Joan Seguí Mercadal has been spreading the word a long time, and rightly so. Disciple of J. M. Mas Bonet, O. Candendo and J. de la Rubia, this young organist of Menorcan descent trained in the Escolanía de Montserrat has an undeniable talent. This was assessed by the jury that last May honored him with the Distinction in his final-year recital at the Blancafort organ of the basilica where, as a child, he had sung in so many services.

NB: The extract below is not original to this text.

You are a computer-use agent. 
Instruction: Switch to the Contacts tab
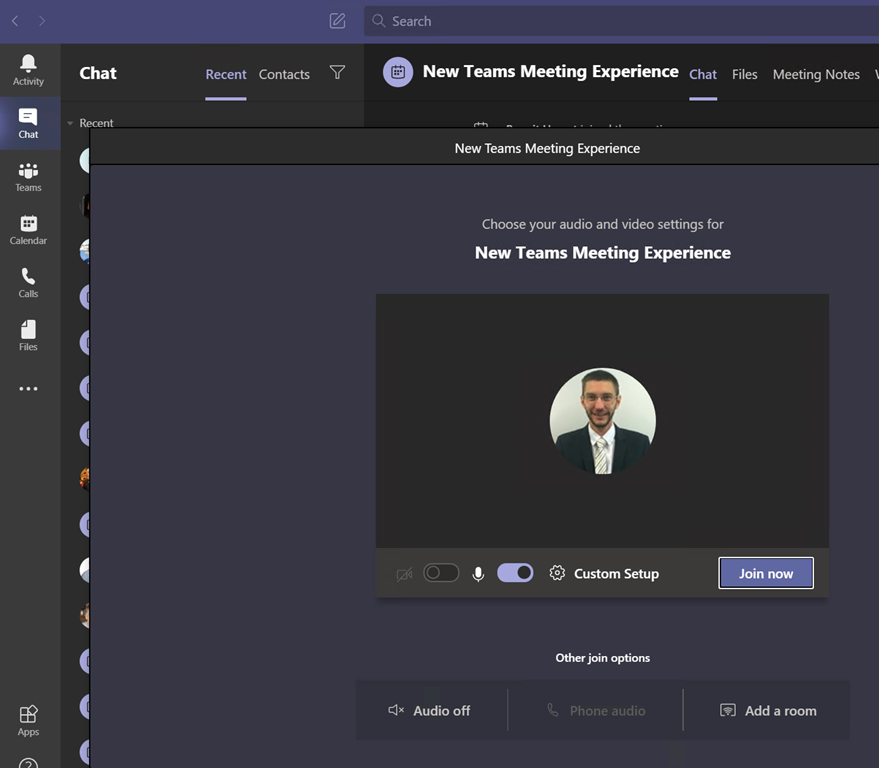284,74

Seguí recovered one of the works he performed at his final recital: Fantasie und Fuge über den Choral "Ad nos, ad salutarem undam" by Franz Liszt. The bet was all or nothing, playing a single card, as it presented a unique work that went hand-in-hand with the Walcker instrument of Palau, a prototype of a romantic organ.
The thirty-five minutes of the Lisztian work, enormous, shone in the hands of Seguí, with a serene, fluid approach and -something not easy- easy. With an accurate recording, Seguí explored the sound limits of the instrument, with beautiful and almost inaudible interni (that sounded like a distant angelic choir) and majestic plenums, in a game of deep organic contrasts -and pardon for the double meaning. No tiny finger twister in the most mischievous figurations took away aplomb and grandiosity to the interpretation of Seguí, who had the success to present Liszt with transparency and honesty and emptying it of recharged grandiloquence.